High temperatures promote the microbial genetic potential to recycle C and N from necromass in alpine soils

Climate change is strongly affecting alpine soils and warming in particular is associated with pronounced changes in microbe mediated C and N cycling. We used shotgun metagenomics to assess multi-domain changes in microbial communities, as well as changes in microbial C- and N-cycling potential and stress response genes and we linked this data with changes in soil chemical properties and temperature-dependent measurements of bacterial growth rates. We did so by incubating high-elevation soil from the Swiss Alps at 4 (control), 15, 25 or 35 degree C. We found no shift with increasing temperature in the C-substrate-degrader community taxa more capable of degrading recalcitrant organic matter. Conversely, at 35 degree C, we found an increase in genes associated with the degradation and modification of microbial cell walls, together with high bacterial growth rates.

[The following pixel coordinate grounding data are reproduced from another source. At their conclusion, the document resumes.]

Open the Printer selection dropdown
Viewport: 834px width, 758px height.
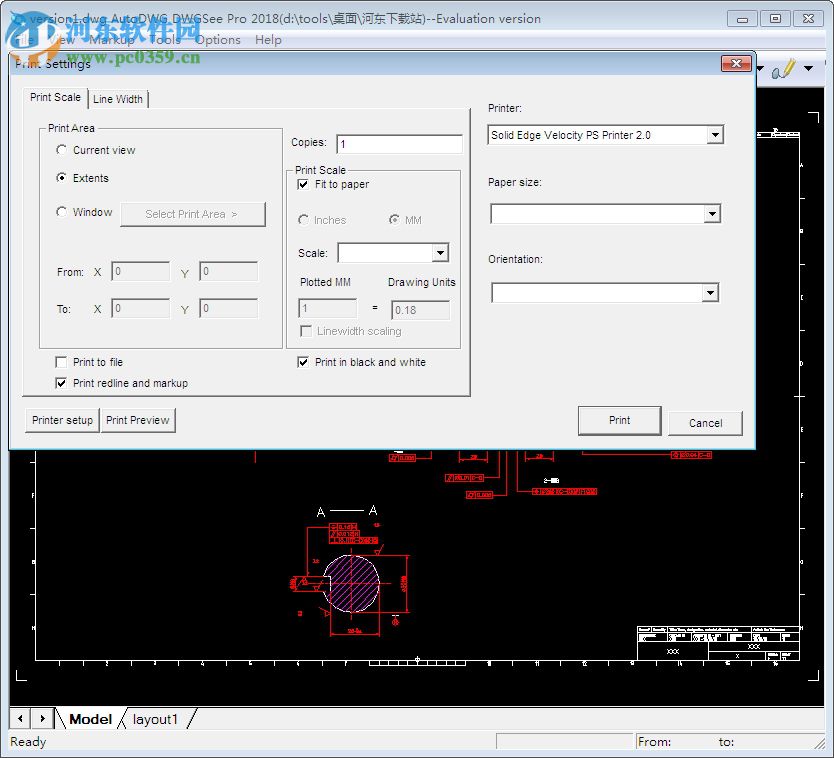(716, 135)
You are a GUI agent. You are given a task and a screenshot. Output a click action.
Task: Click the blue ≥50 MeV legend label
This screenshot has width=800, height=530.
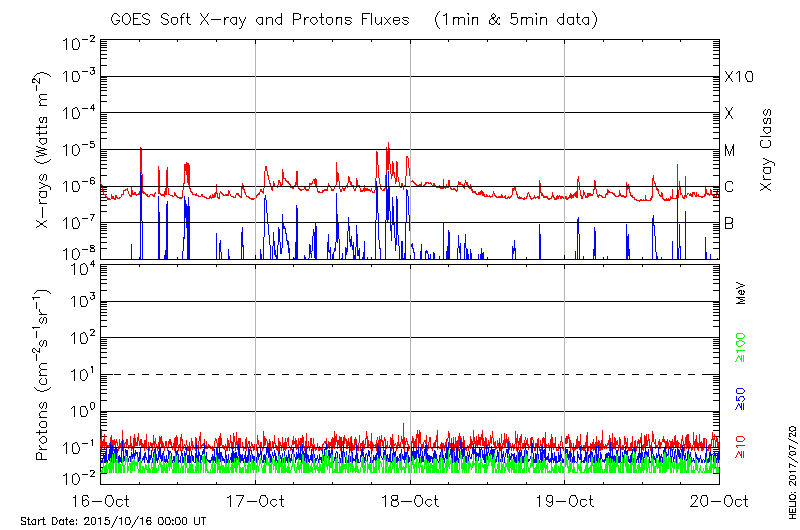[741, 399]
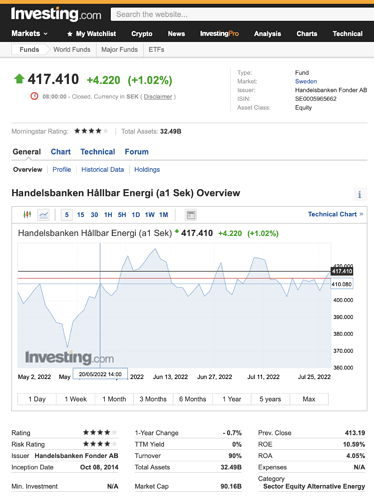374x500 pixels.
Task: Open the Funds breadcrumb dropdown
Action: tap(29, 50)
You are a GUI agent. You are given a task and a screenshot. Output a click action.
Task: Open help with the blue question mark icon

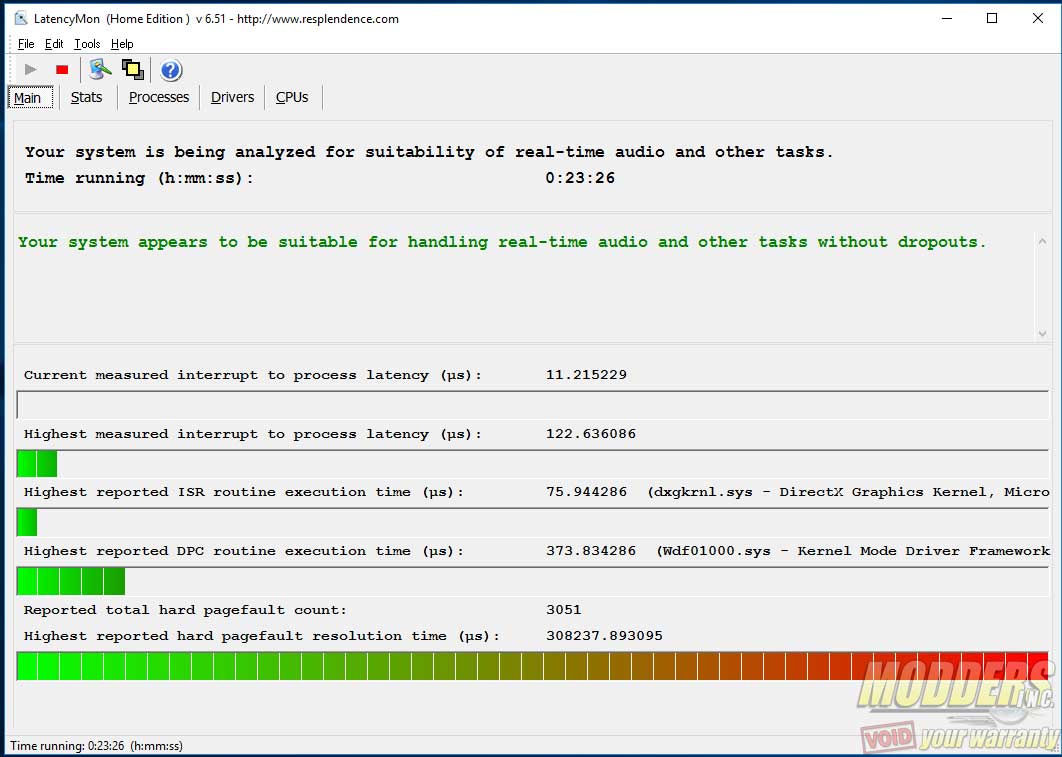tap(171, 70)
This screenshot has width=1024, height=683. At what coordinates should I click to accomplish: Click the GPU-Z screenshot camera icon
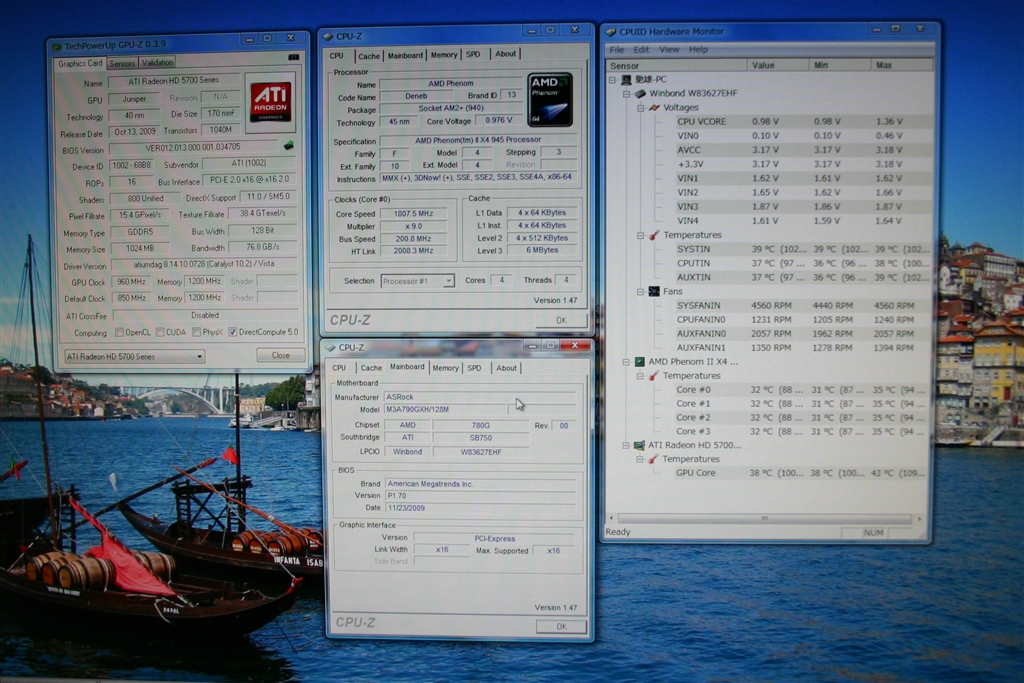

Together, these findings suggest that the rapidly growing high-temperature community is fueled by necromass from heat-sensitive taxa. This interpretation was further supported by a shift in the microbial N-cycling potential towards N assimilation under higher temperatures, along with reduced potential for conversions among inorganic N forms. Microbial stress-response genes reacted inconsistently to increasing temperature, suggesting that the high-temperature community was not severely stressed by these conditions. Rather, soil microbes were able to acclimate by changing the thermal properties of membranes and cell walls as indicated by an increase in genes involved in membrane and cell wall modifications as well as a shift in the optimum temperature for bacterial growth towards the treatment temperature.